→ **TASK PROMPT**
From the line containing "Screen dimensions: 337x237" to the last line of the data below, copy everything exactly and nothing else; pictures stay out.

→ **DATA SHOWN**
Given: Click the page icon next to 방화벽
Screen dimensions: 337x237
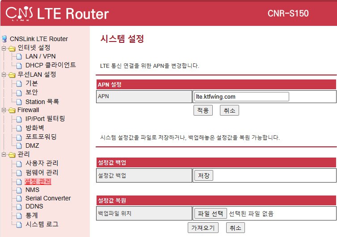Looking at the screenshot, I should pyautogui.click(x=19, y=128).
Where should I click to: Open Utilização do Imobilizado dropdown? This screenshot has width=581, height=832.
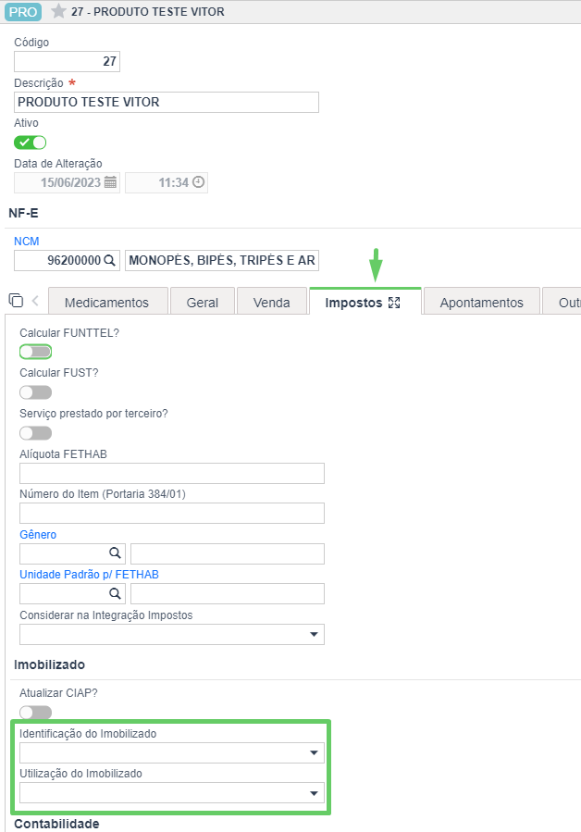[172, 793]
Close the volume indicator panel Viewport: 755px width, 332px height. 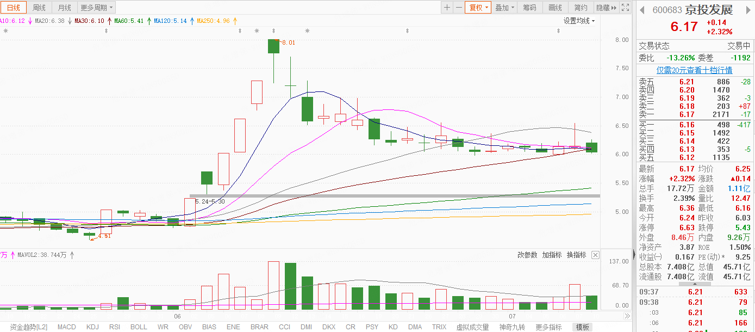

→ **RESULT FOR THIS TASK**
Screen dimensions: 337x237
Looking at the screenshot, I should pyautogui.click(x=19, y=128).
Where should I click to: Open Utilização do Imobilizado dropdown? This screenshot has width=581, height=832.
[172, 793]
Close the volume indicator panel Viewport: 755px width, 332px height. 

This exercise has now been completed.